Konstantinos Kavafis
Kinder than Solitude brings together the sculptural works of Matija Čop and the emotionally charged paintings of SunJing, in an exhibition that reflects on the paradoxical gentleness of solitude. Curated by Domenico de Chirico, the exhibition delves into how isolation, far from being desolate, can provide fertile ground for introspection, identity formation, and a deepened connection with the invisible.
Matija Čop’s sculptures—at once futuristic and ancestral—channel the organic growth of stalactites and stalagmites, expressing transformation through repetition, recombination, and logic of self-invention.
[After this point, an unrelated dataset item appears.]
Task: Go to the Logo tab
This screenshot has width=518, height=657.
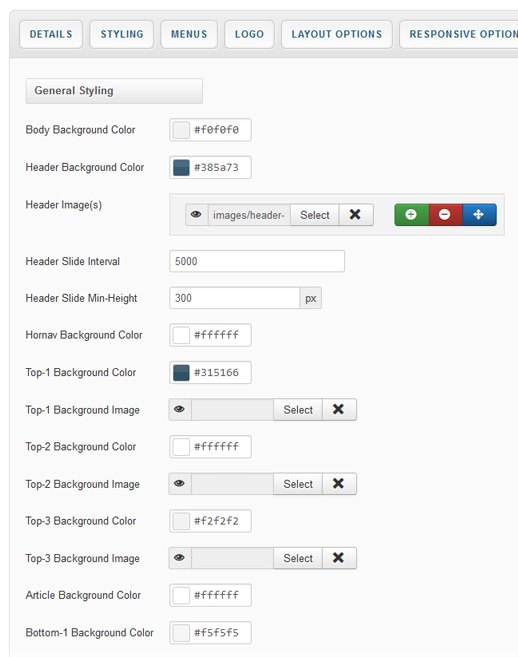Action: tap(249, 34)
Working in a process-based language rooted in materiality and abstraction, Čop constructs imagined identities and architectures that question the boundaries between chaos and order, industry and craft.
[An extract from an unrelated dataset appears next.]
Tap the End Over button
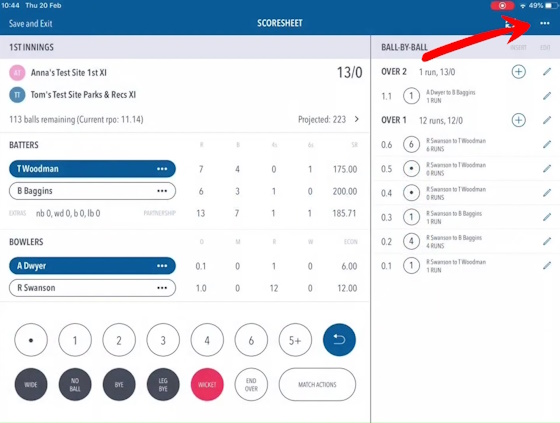This screenshot has width=560, height=423. point(251,384)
In contrast yet in dialogue, SunJing’s paintings evoke a solitary theater of figures poised between vanity, fragility, and grace. Referencing Chinese and Japanese art histories, Brueghelian detail, and cinematic staging, her protagonists embody the ephemeral. Her scenes are dreamlike, set in fictive time and space, exploring impermanence, identity, and emotional survival in a world steeped in uncertainty.
Borrowing its title and atmosphere from Wong Kar-wai’s visual melancholia, the exhibition moves through moods of alienation, reflection, and transformation. It offers not a retreat from the world, but an invitation to listen to the quiet pulse beneath it. The pairing of Čop and SunJing creates a conversation between form and feeling—between the solid presence of sculpture and the elusive narrative of painting—revealing solitude as both a challenge and a sanctuary.